Stored items:
* * * * * * *

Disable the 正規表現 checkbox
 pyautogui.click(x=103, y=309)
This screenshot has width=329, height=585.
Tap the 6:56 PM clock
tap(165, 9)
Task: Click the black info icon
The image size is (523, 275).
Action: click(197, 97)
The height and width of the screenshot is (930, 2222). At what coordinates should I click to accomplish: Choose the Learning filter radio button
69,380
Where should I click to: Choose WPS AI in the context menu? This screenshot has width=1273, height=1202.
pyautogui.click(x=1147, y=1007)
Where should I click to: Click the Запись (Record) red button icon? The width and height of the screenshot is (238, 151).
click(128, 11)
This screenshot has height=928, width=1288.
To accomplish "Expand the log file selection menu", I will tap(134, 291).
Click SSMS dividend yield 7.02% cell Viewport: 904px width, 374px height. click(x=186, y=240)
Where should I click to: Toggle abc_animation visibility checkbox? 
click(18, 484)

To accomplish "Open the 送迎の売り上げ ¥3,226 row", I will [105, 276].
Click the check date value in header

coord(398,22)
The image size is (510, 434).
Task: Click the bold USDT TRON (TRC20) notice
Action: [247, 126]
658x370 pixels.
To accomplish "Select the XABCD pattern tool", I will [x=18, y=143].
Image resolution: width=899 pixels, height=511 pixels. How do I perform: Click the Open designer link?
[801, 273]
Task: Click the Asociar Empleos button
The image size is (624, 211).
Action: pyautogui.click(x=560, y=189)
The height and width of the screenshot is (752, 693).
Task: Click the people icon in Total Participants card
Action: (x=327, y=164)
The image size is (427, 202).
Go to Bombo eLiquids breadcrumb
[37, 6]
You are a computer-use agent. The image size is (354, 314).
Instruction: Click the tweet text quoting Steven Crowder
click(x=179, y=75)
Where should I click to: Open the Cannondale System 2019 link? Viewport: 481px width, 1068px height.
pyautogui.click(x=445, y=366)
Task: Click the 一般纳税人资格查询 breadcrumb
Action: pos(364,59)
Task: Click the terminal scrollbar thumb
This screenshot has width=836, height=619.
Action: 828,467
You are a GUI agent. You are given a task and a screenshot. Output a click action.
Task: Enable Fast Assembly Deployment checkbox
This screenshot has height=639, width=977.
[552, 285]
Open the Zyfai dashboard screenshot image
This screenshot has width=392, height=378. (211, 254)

* * * * * * *

Work out how many lines of the records contain the string "agent". Nothing but the number should be written.

EXERCISE RESULT —
2